These two 1998 agreements fostered a period of quiescence in the family discord. But the Pax Rosati dissolved in 2020 when Defendants Anthony and David Rosati, both shareholders in RFSI, began selling Rosati's frozen thin-crust pizzas in Illinois grocery stores in concert with Defendant Power Play Distributors, LLC. To the chagrin of Plaintiffs, sales of these frozen pies-the boxes bear the Rosati's logo and name (Dkt. 29 at 6; see also reproduced images at Section III.A.ii.a below) and use the Rosati's recipe (Dkt. 58 at 6)-include transactions at grocery stores within a five-mile radius of existing Rosati's restaurants owned by other shareholders. (Dkt. 29 at 1; Dkt. 29 at 5.) It is apparently undisputed that Anthony and David never presented the idea of selling Rosati's-branded frozen pizzas to the RFSI board for consideration. (Dkt. 29 at 7-8; Dkt. 65 at 11 n.10; Dkt. 53 at ¶ 15.)
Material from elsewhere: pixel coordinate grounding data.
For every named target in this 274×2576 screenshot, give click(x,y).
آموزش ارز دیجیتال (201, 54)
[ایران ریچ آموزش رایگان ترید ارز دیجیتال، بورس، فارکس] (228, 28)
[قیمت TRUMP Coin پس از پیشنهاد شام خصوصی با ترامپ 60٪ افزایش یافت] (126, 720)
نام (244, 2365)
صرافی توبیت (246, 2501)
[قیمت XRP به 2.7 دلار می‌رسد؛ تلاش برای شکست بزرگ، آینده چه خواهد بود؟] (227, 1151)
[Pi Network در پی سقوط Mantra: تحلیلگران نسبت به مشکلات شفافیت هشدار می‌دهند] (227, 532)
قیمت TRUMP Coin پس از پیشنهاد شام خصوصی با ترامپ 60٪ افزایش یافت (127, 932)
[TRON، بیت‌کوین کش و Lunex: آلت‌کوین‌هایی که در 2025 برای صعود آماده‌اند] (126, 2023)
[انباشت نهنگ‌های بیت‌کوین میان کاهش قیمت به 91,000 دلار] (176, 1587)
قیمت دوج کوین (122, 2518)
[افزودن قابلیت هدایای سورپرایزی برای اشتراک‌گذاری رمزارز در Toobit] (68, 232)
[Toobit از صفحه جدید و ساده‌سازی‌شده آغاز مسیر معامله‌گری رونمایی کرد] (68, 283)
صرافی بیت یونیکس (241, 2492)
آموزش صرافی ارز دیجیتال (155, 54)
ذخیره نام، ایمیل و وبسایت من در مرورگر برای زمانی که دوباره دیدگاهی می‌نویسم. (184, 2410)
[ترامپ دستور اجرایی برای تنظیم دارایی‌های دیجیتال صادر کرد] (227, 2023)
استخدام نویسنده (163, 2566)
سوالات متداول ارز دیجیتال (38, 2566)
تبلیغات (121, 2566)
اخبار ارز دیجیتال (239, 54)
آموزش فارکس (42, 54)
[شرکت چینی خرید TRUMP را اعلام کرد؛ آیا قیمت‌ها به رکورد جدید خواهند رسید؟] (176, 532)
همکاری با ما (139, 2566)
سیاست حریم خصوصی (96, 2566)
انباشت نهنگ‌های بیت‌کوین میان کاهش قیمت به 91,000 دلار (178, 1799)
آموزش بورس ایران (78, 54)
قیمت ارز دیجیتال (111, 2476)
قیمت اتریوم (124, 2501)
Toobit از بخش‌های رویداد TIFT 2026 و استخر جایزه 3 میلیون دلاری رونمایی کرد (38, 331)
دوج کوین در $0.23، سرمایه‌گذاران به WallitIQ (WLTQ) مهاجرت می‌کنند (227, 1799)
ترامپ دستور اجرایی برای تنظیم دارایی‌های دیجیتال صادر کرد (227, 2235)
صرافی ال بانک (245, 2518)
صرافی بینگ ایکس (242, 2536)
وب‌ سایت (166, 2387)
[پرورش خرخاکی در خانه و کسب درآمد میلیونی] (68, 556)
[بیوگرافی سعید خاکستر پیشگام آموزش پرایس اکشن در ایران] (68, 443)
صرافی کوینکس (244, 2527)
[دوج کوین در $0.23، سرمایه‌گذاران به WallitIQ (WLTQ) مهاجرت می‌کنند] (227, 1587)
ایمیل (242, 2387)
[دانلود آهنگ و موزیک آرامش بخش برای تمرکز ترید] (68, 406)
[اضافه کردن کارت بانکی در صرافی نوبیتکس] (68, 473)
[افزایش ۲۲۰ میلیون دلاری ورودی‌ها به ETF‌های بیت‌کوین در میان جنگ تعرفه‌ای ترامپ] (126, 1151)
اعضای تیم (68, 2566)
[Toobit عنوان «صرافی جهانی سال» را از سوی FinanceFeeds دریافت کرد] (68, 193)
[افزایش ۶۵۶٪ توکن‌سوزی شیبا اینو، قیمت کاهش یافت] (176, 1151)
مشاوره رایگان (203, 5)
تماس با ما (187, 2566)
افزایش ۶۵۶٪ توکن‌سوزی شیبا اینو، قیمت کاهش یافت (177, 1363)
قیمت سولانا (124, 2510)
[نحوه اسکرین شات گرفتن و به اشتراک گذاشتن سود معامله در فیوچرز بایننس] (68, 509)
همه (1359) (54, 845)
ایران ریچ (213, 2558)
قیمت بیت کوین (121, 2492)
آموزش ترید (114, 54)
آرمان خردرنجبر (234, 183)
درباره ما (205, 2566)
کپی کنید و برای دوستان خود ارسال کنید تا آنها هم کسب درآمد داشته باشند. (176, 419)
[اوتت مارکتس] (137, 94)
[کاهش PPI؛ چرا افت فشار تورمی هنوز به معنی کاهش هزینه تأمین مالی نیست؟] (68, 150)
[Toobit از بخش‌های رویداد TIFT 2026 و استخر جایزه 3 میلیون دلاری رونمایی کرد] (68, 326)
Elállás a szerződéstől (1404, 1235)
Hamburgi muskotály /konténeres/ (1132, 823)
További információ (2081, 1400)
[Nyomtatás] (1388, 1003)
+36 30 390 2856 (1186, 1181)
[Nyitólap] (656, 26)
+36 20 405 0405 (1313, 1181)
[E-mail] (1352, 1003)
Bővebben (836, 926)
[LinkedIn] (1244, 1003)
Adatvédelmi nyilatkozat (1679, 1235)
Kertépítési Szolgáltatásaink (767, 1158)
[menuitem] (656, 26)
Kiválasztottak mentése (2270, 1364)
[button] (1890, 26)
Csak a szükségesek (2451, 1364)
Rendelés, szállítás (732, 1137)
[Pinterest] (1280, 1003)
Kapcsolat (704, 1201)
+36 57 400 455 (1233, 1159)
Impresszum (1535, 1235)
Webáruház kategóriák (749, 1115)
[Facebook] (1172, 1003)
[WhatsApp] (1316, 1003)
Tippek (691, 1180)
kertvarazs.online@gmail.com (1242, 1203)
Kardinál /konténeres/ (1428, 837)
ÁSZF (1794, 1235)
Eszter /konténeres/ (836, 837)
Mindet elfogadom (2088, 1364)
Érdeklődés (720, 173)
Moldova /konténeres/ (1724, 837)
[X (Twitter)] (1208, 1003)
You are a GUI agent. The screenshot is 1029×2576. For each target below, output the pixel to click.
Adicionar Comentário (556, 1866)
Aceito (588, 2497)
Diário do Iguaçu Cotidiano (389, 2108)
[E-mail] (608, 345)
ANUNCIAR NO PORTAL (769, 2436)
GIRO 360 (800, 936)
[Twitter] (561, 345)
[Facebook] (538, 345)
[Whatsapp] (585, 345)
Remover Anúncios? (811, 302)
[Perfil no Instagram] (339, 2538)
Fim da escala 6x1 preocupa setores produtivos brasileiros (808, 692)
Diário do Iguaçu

Purporting to act both on behalf of themselves and, derivatively, on behalf of RFSI itself, Plaintiffs brought this Lanham Act and state law-based action challenging Defendants' use of the Rosati's Pizza marks on frozen pizzas. Plaintiffs contend that the License Agreement does not allow Defendants the right to use the Rosati's mark in the frozen pizza business. According to Plaintiffs, the License Agreement grants Defendants the right merely to operate Rosati's restaurants, not to sell frozen Rosati's pizzas. (Dkt. 49 ¶ 4.) Plaintiffs assert that they are entitled to bring their derivative claims without having made a demand-to-sue on the RFSI board because, they contend, any such demand would have been futile. Plaintiffs now seek a preliminary injunction barring Defendants from conducting further sales of infringing frozen pizzas pending final resolution of this lawsuit. (Dkt. 29 at 2.)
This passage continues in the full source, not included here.